Wednesday, December 9, 2009
eddie would go
steve is sleeping in the next room. he, along with his kids and girlfriend, jenni, stopped off on their way back from his giant-sized, art basel art-show-spectacular in miami. i got them dunkin donuts coffee, and i put it in the oven to keep it warm... can you DO that?
btw, that means that TWO CONES are presently within about 12 feet of one another. i can FEEL the time-space continuum warping around my house as we speak. hopefully it won't mess up the foundation.
every time i get to watch steve throw for a few minutes, i'm reminded of how good he is at yoyoing; the kind of casual skill that is really only born of years spent doing it for a living. last night, we were talking about one of the skills he's mastered: recovery. performing -and more specifically, performing on wood- has ingrained within steve an unnatural (or maybe absolutely natural) ability to 'save' a trick-gone-bad. you know when you're playing a responsive yo-yo, and you commit to a huge flyaway dismount... and you're just WAITING for the yo-yo to return... and a few seconds later, you're still waiting... and you have time to wonder whether it's going to respond at all or just land with a thud upon your palm, the string draping impotently from your fingers? yeah, steve makes all of those. difficult tricks are cool and all, but it's always been the ability to save them, and to make it look EASY that has enamored me.
speaking of making the difficult look easy, the eddie was on last week. if you don't know what i'm talking about, i guess i'm not surprised... and yet... i can't help but feel a little pang of pity for you (i'm sorry - i know how obnoxious that sounds, but it's a reflex).
eddie aikau was a hawaiian waterman - in some respects he was THE hawaiian waterman. he did it all; surfed colossal waves, saved hubristic foundering haoles, dove for turtles and coral... and died while paddling his surfboard miles to shore in the dead of night in the effort to get help for the stranded traditional canoe, hokule'a. either directly or indirectly, he has influenced essentially anyone who has stepped on a surfboard in the modern era, and represents the roots, venerable traditions and aloha spirit of hawaii, the birthplace of 'the sport of kings'.

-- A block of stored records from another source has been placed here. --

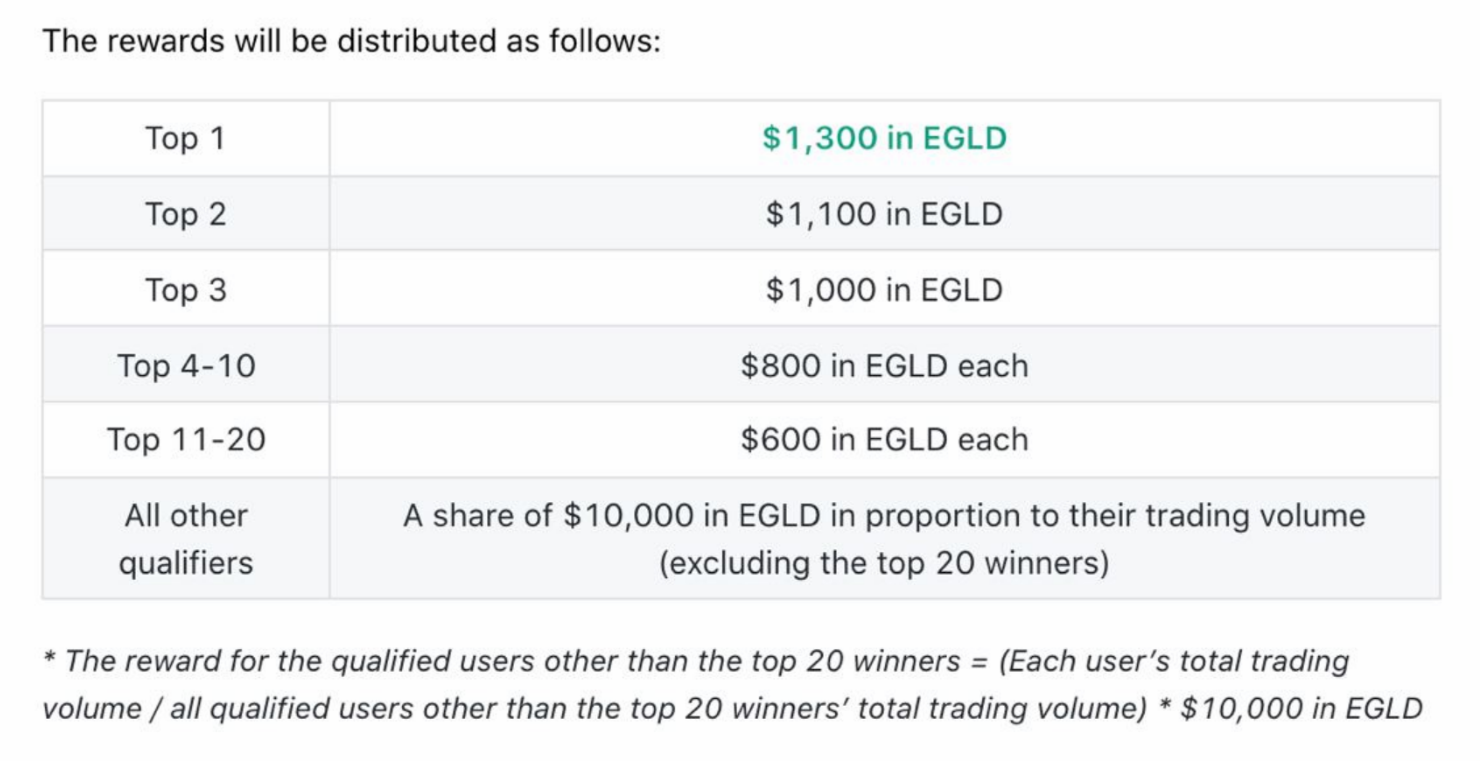Screen dimensions: 1480x761
Task: Click the word qualifiers in the table
Action: click(x=186, y=563)
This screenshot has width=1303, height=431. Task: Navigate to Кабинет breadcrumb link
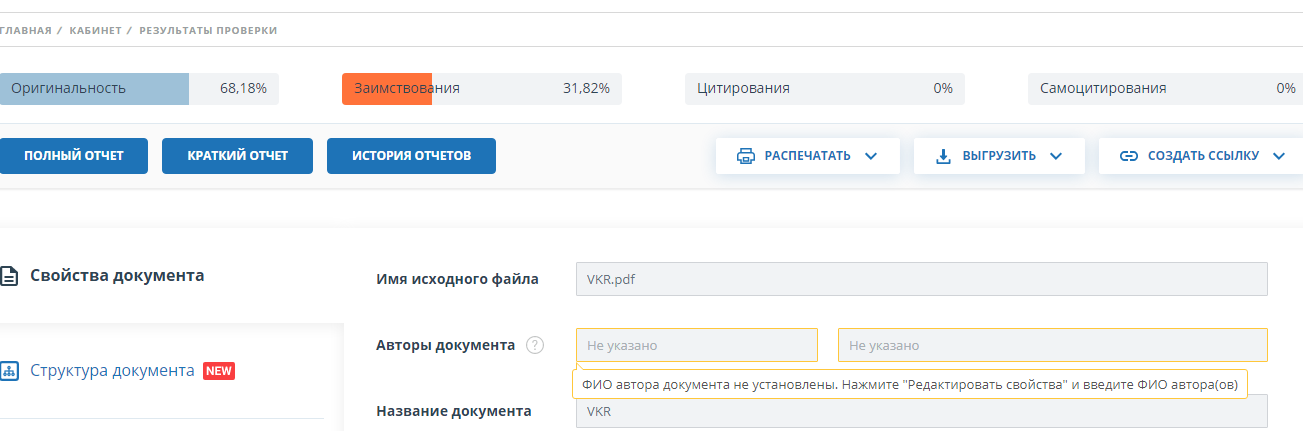coord(95,30)
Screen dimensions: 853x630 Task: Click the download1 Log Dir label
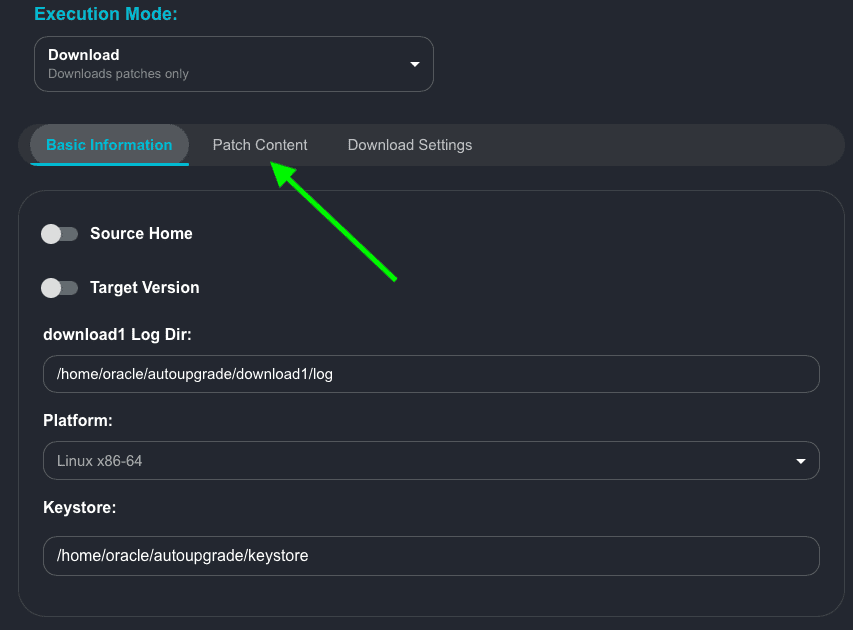[117, 335]
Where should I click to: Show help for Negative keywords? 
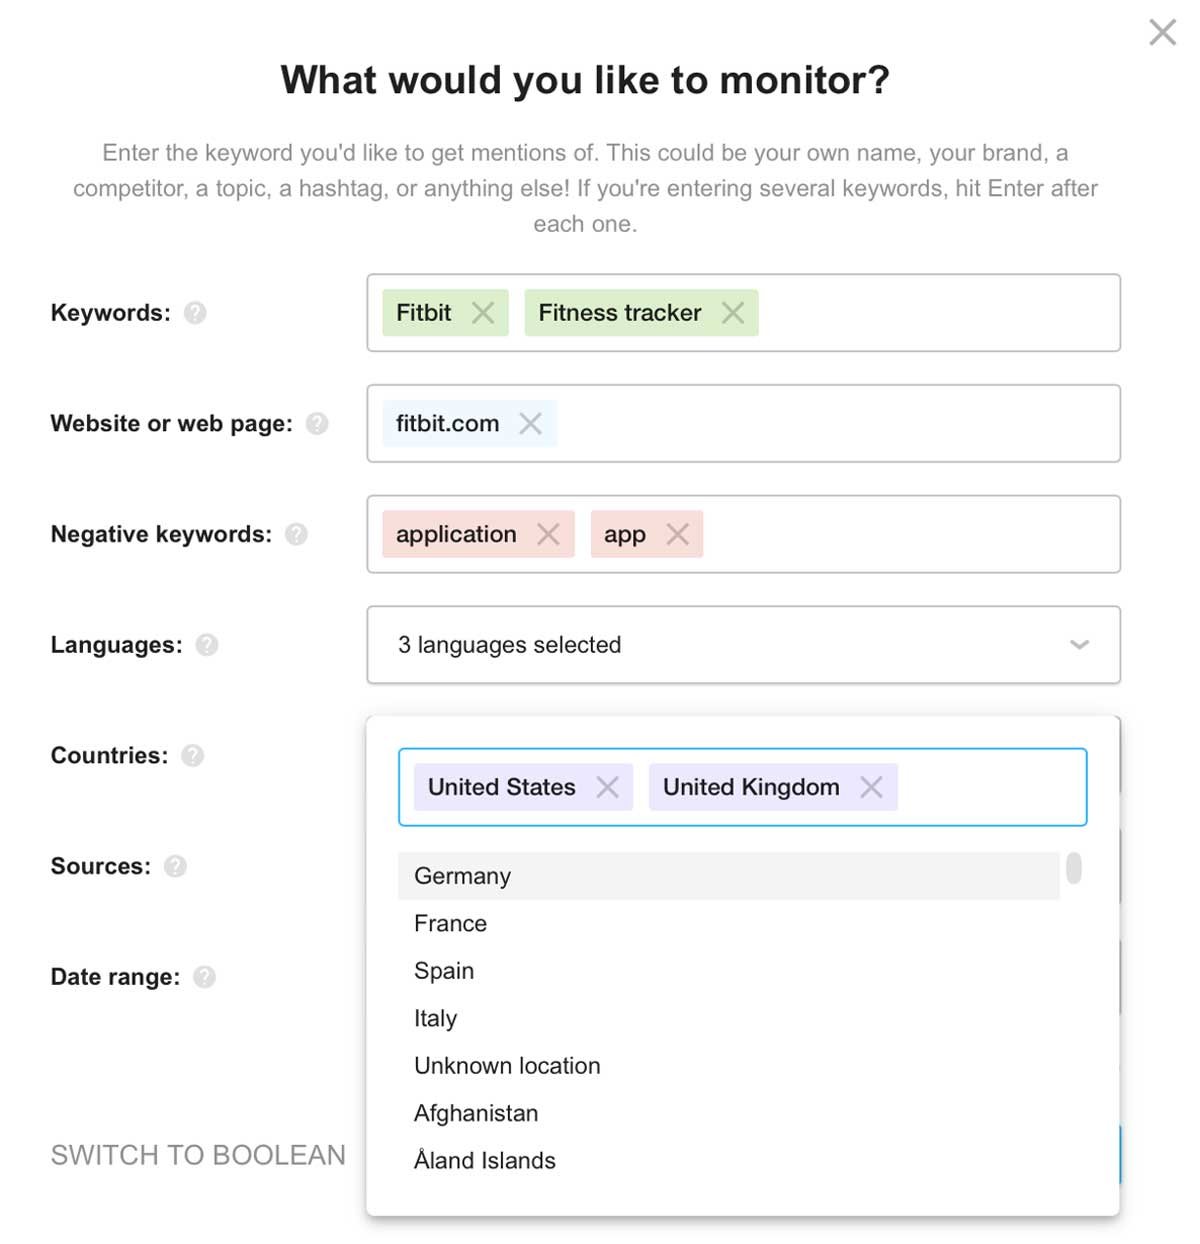tap(296, 535)
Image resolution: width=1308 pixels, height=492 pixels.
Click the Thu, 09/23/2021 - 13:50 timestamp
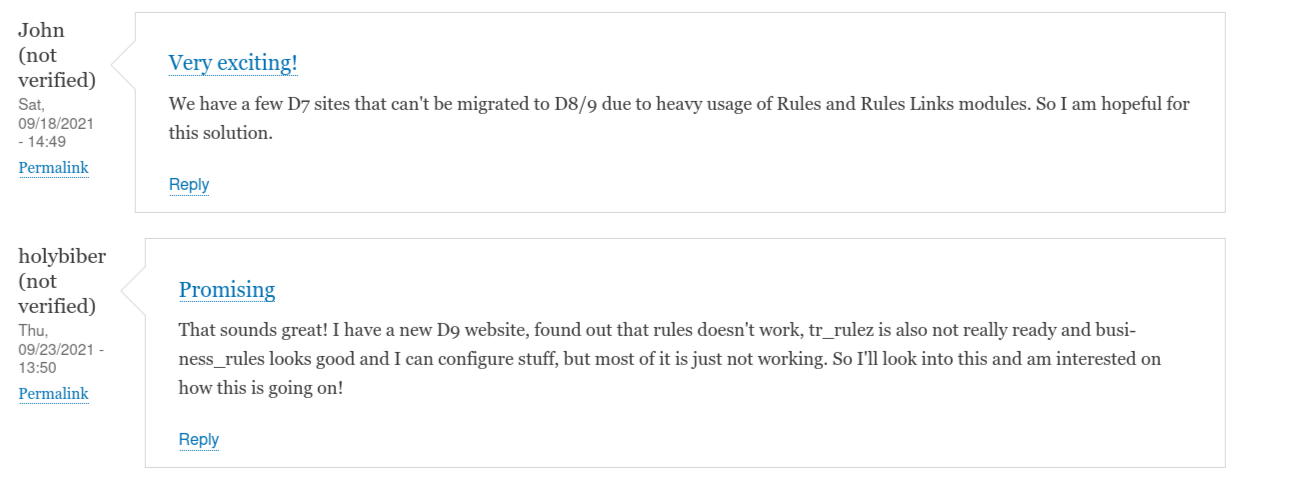[60, 348]
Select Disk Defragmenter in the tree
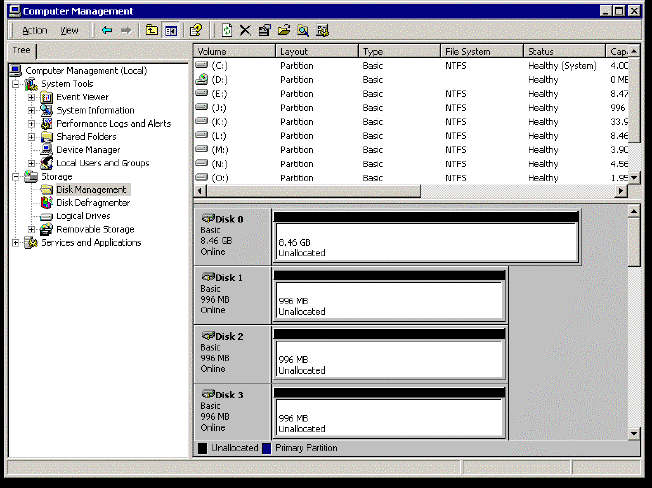 91,203
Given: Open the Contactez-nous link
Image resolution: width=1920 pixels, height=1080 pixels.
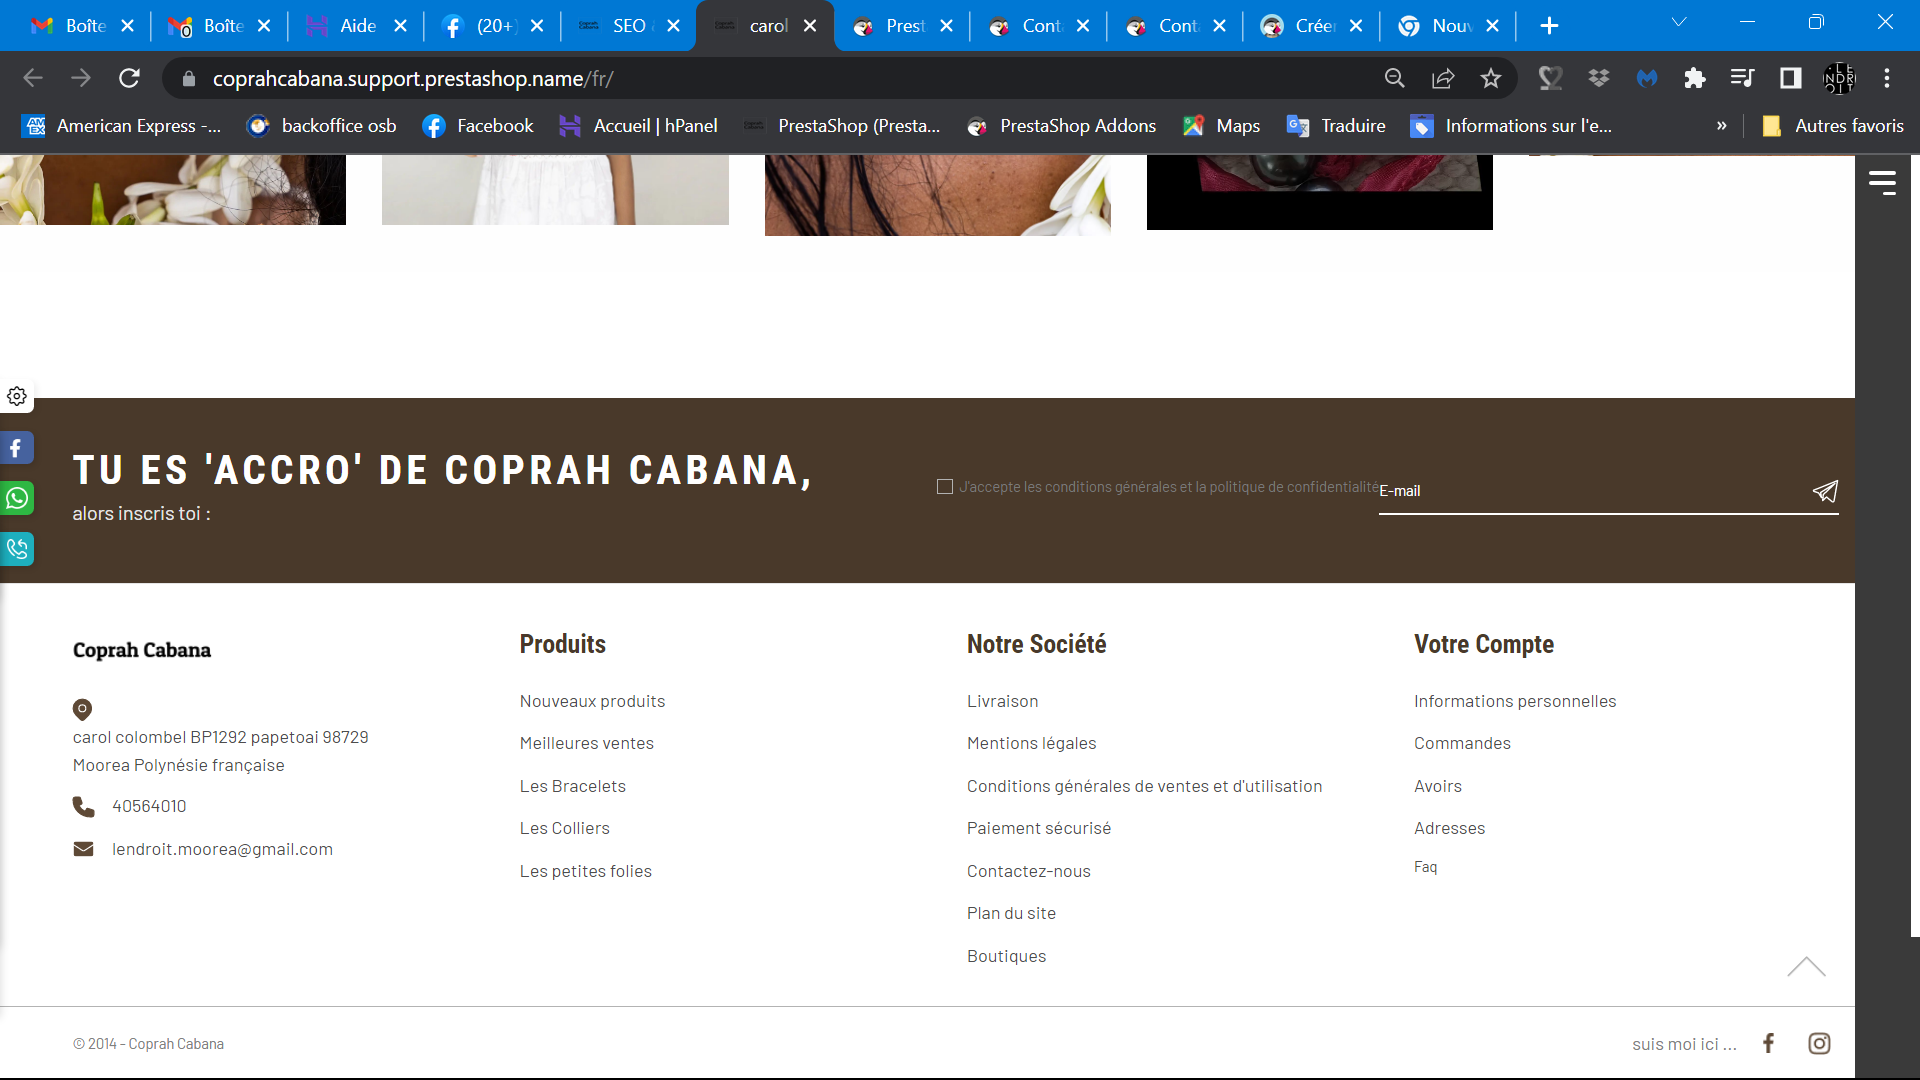Looking at the screenshot, I should [x=1028, y=871].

after his death, a contest was established in eddie's name. and just as eddie aikau was no ordinary man, so the event named after him is no ordinary event. most pro surf contests are held once a year over an assigned 'waiting period'. within a two week stretch when it 'usually' gets good, the competitors are 'on call'. this means that if there's no great surf, the contest will still eventually run in sub-optimal conditions. not so with the eddie. since aikau, himself, was larger than life, the contest that bears his name ONLY runs when oahu's biggest, most formidable break, waimea bay, eclipses the 20-foot mark consistently (which by hawaiian standards often translates to 30-40 foot faces). likewise, this contest doesn't just involve the top hot dog tour surfers. it's invitation only, and the contest is directed by george downing, one of a handful of guys who literally INVENTED big wave surfing. thus, the invitees range from standout 20 year-old competitors, to hawaiian big-wave specialists, to peers and family of eddie, himself. yesterday, i got to watch as eddie's own brother, 60 YEAR-OLD clyde aikau, got pummeled about the head, neck, and bodice by 12 foot shorebreak in the effort to make it outside to the reef. not only did he make it out, he also made the drop on a giant 25-foot wall, seemingly delivered to him straight from eddie's eternal spirit.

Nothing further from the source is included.